::: SOURCE PASSAGE :::
I stumbled on this link. We had three failures this winter with IKO where the shingles ripped off in the wind.


----------



## McnicholsRoofing

*iko shingles*

funny everyone rags on iko when they have 1 class action lawsuit. now on the other hand if you google gaf they have over 20class action lawsuits going on. we will always use iko! now google every shingle and see how many class action lawsuits they got ahhahaah


----------



## Grumpy

edit: removed. Not worth arguing with some guy with one post.


----------



## jimsonburg

I've installed thousands of squares of IKO,without a problem.They are not my choice of shingle,but I think they did flood the market at one point with defective shingles,causing an uproar and dislike for the company in the roofing industry.


----------



## RemStar

At least gaf stands behind thier warranty...


----------



## Slyfox

McnicholsRoofing said:


> funny everyone rags on iko when they have 1 class action lawsuit. now on the other hand if you google gaf they have over 20class action lawsuits going on. we will always use iko! now google every shingle and see how many class action lawsuits they got ahhahaah


I just googled 'IKO shingles lawsuits' and there are four different cases listed on the first page.

BTW, I do not rag IKO, I have installed hundreds of squares of them and never had an issue with them yet.


----------



## Interloc

I hate them, different sizes,teeth dont line up,loses lots of granules,scuff fairly easy and that stupid armour zone just bites..:thumbdown:


----------



## tawassailor

*IKO shingle lawsuit*

Thank you for your inquiry into the IKO shingles class action lawsuits. All class actions involving IKO organic shingles nationwide against IKO are currently proceeding in the United States District Court, Central District of Illinois. There are two cases proceeding separately in Canada. *These class actions involve IKO shingles made with organic materials; please see the end of this e-mail for a list of known IKO organic shingle types*. Please note that this list may be subject to change. An updated list of the shingles we believe to be organic will always be posted at our website, www.ikoshingleslawsuit.com.


----------



## tawassailor

*get the details*

large scale early roof failures in Northern Michigan due to IKO shingles. From the web, multiple sites discussing the issues.

worked with roofs from a teenager, never saw the brittle failure like I have with IKO.

I don't like GAF either. Only use Certainteed 30 year or longer. Never 3 tab, only heavy shingles. I walk away houses that use cheap shingles.
:::
• [REQUIRED ACTIONS]
1 > According to the IKO shingle thread, in which court are all U.S. class actions over IKO organic shingles proceeding?
2 > Rewrite the stretch of the IKO shingle thread from "large scale early" through "have with IKO.", putting "Upper Michigan" in place of "Northern Michigan".
3 > Decide whether each statement agrees with the IKO shingle thread. Answer yes or no for each and quote the words that decide it.
(a) One poster reports installing hundreds of squares of IKO shingles without an issue.
(b) Two of the cases are proceeding separately in Canada.
(c) The final poster uses only 3-tab shingles.
The lines that come after the IKO shingle thread have no connection to it.
::: MATERIAL PROVIDED :::
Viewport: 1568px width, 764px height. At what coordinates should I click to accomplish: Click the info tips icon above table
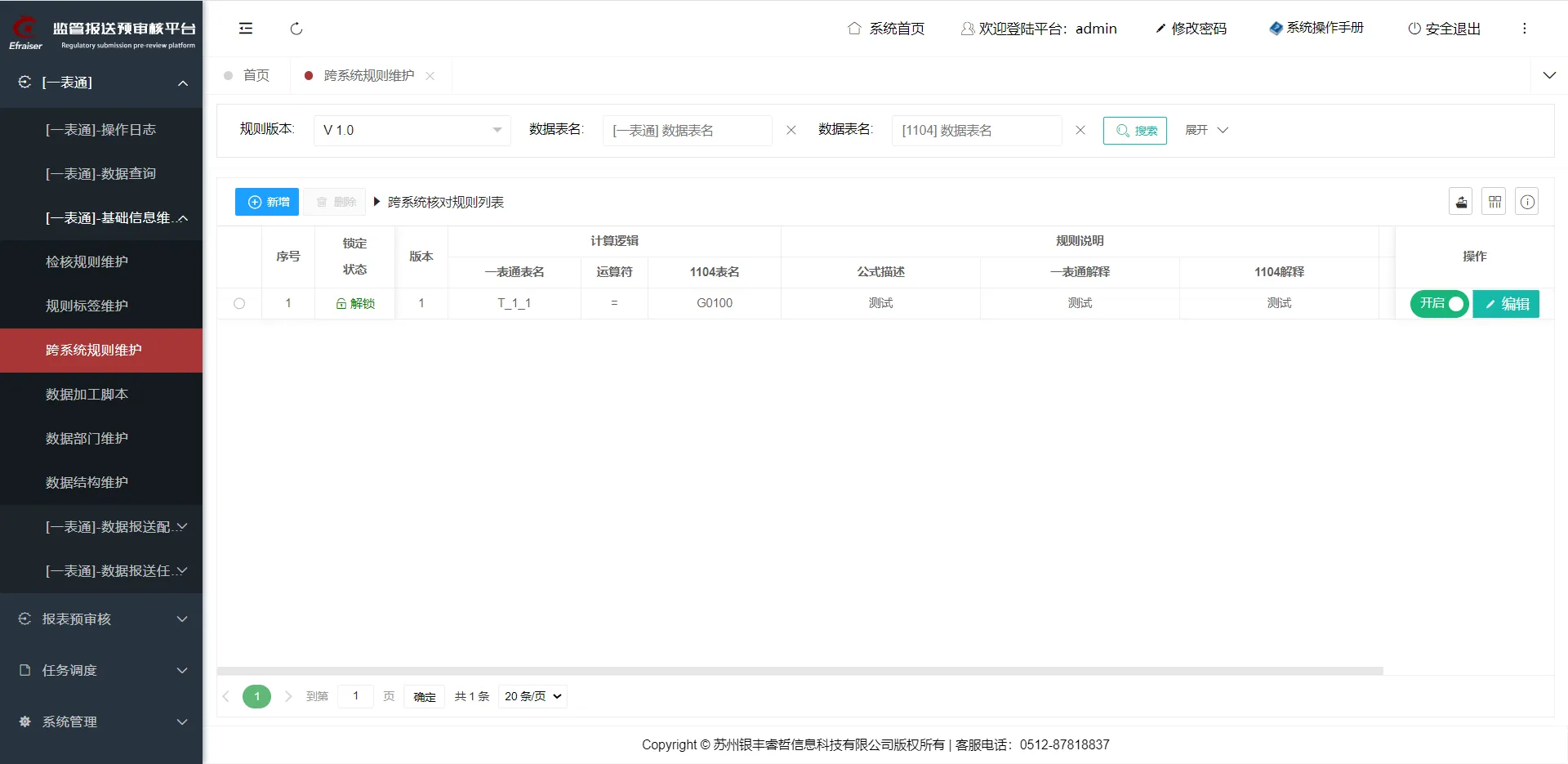point(1527,202)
:::
• [RESULTS OF THE EXERCISE]
1 > The United States District Court, Central District of Illinois.

2 >
large scale early roof failures in Upper Michigan due to IKO shingles. From the web, multiple sites discussing the issues.

worked with roofs from a teenager, never saw the brittle failure like I have with IKO.

3 >
(a) Yes: "I have installed hundreds of squares of them and never had an issue with them yet."
(b) Yes: "There are two cases proceeding separately in Canada."
(c) No: "Never 3 tab, only heavy shingles."